## Task to complete
Could you quote the lines from the first one through the line that contains "at that location.", leaving the pictures out of your answer?

___ Data under study ___

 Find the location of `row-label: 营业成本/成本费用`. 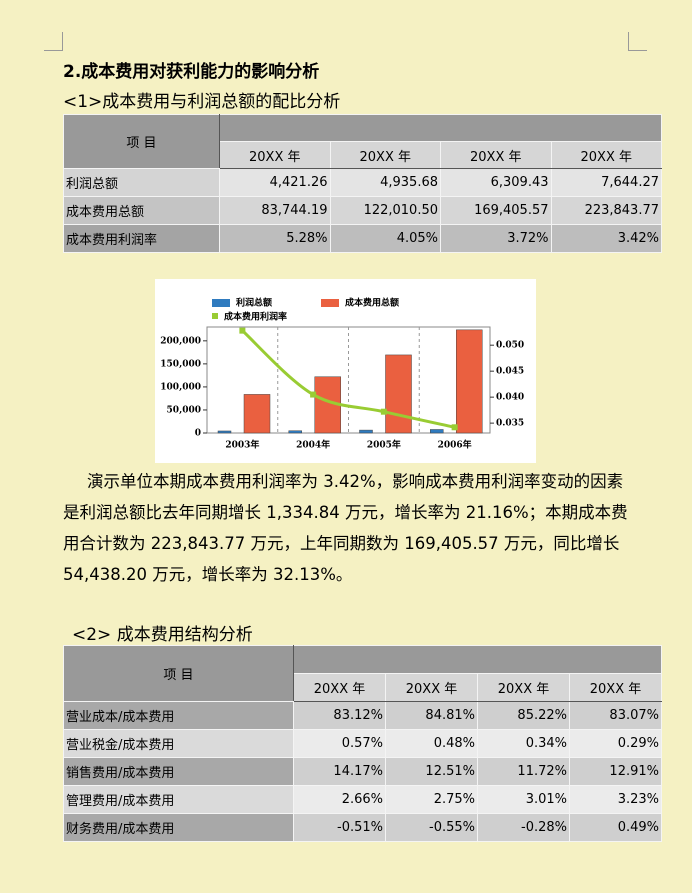

row-label: 营业成本/成本费用 is located at coordinates (178, 716).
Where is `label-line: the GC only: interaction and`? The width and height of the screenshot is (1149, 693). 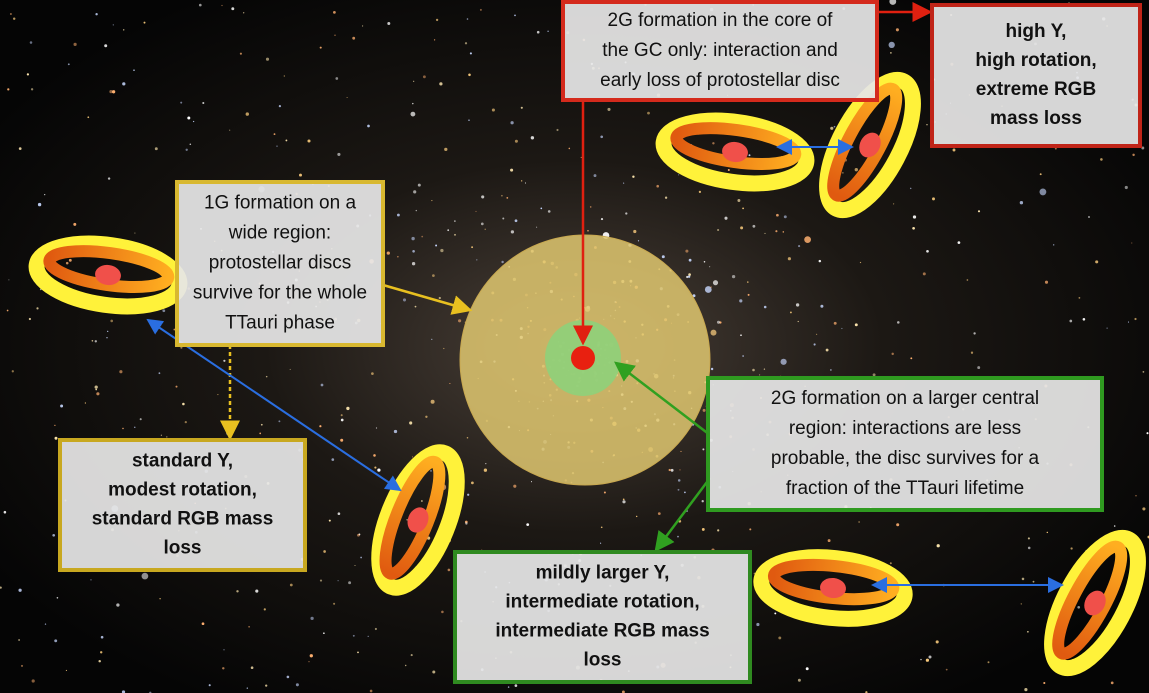
label-line: the GC only: interaction and is located at coordinates (720, 50).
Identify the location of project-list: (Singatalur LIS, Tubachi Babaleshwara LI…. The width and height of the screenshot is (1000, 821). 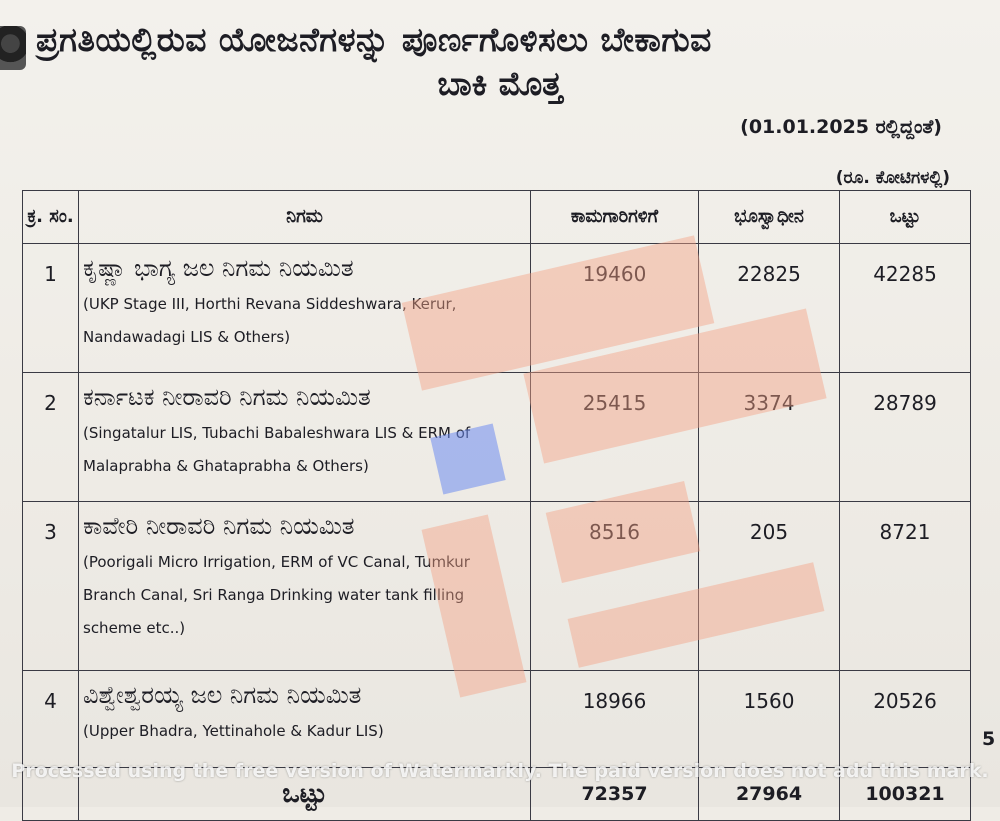
(277, 450).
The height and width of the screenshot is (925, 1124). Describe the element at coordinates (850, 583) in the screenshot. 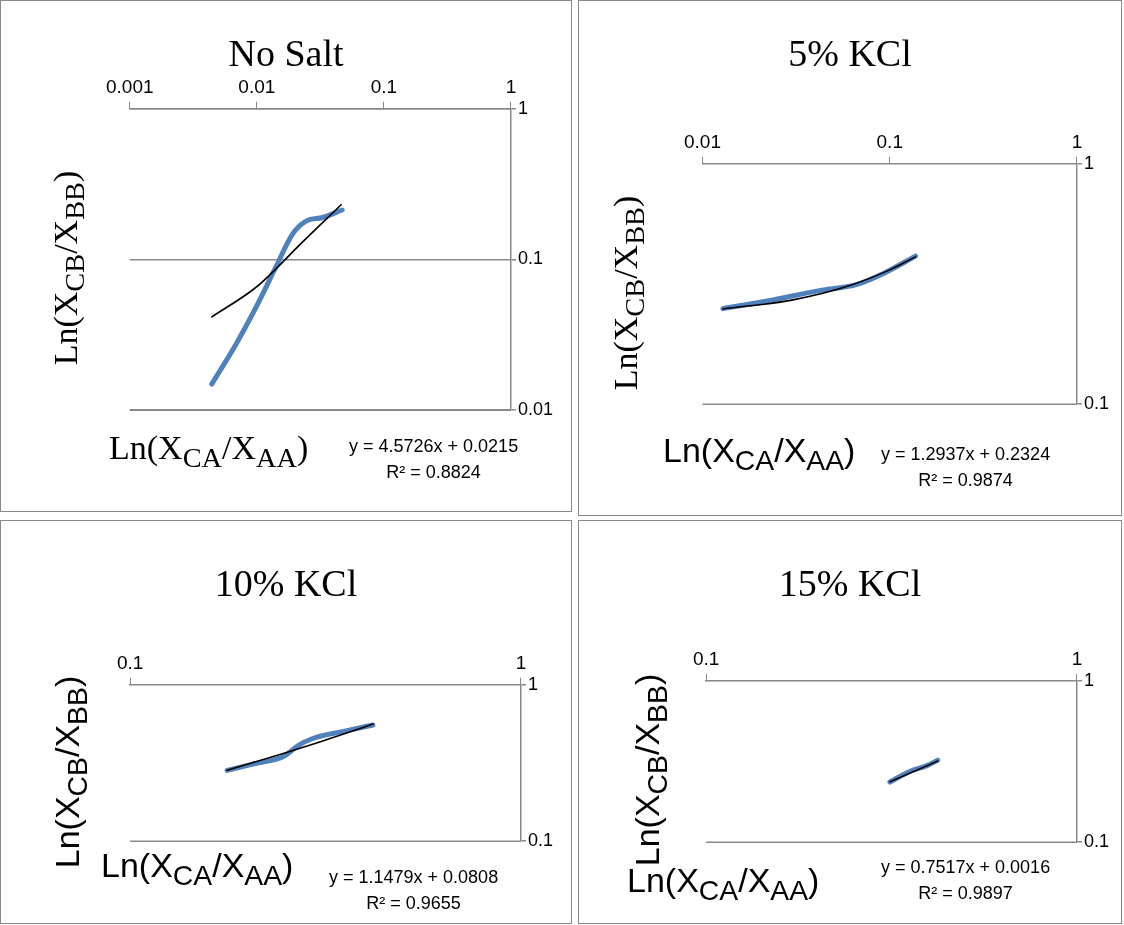

I see `chart-title: 15% KCl` at that location.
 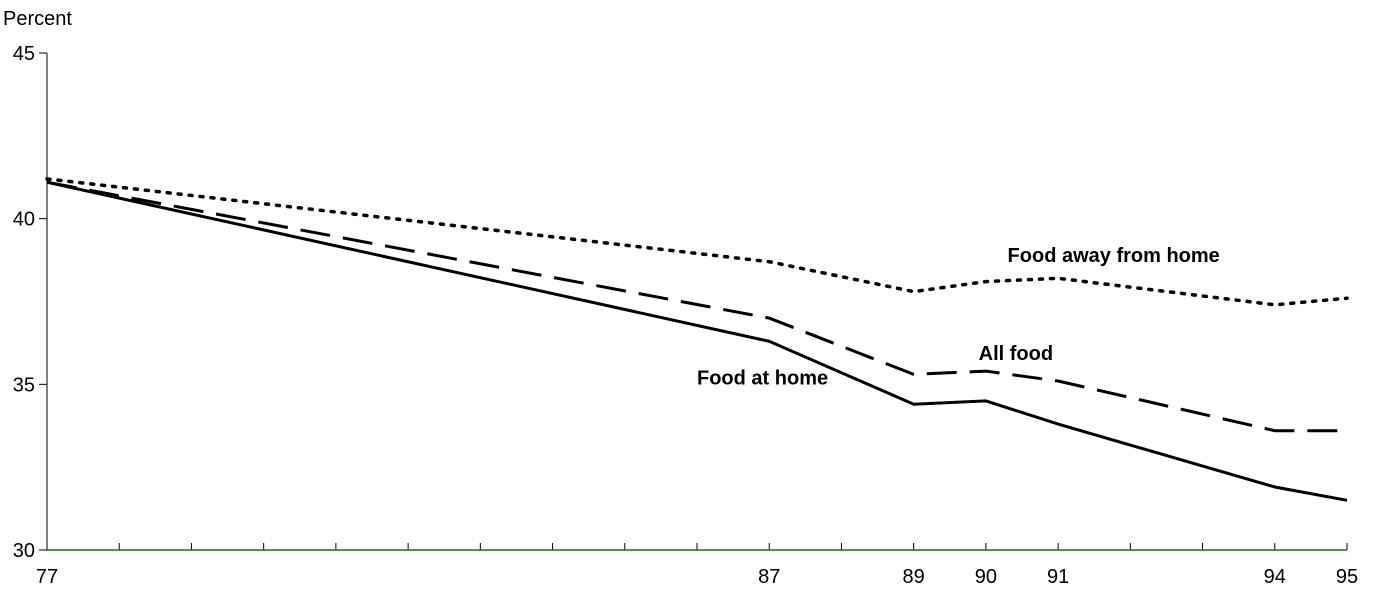 I want to click on x-axis-ticks: 77 87 89 90 91 94 95, so click(x=697, y=566).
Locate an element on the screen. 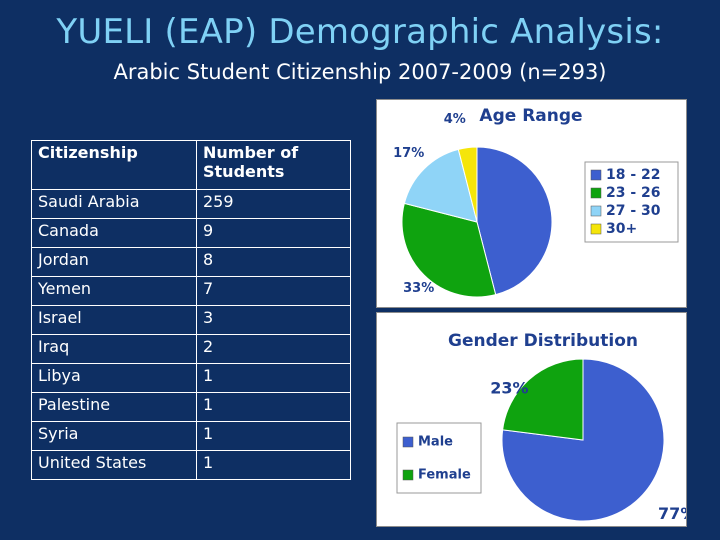 The height and width of the screenshot is (540, 720). pie-slice-female is located at coordinates (543, 400).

___

## Answer to the exercise
 Find the location of `row-label: 营业成本/成本费用`. 

row-label: 营业成本/成本费用 is located at coordinates (178, 716).
Where is `label-line: the GC only: interaction and`? The width and height of the screenshot is (1149, 693). 
label-line: the GC only: interaction and is located at coordinates (720, 50).
Identify the location of project-list: (Singatalur LIS, Tubachi Babaleshwara LI…. The width and height of the screenshot is (1000, 821). 
(277, 450).
The height and width of the screenshot is (925, 1124). Describe the element at coordinates (850, 583) in the screenshot. 

I see `chart-title: 15% KCl` at that location.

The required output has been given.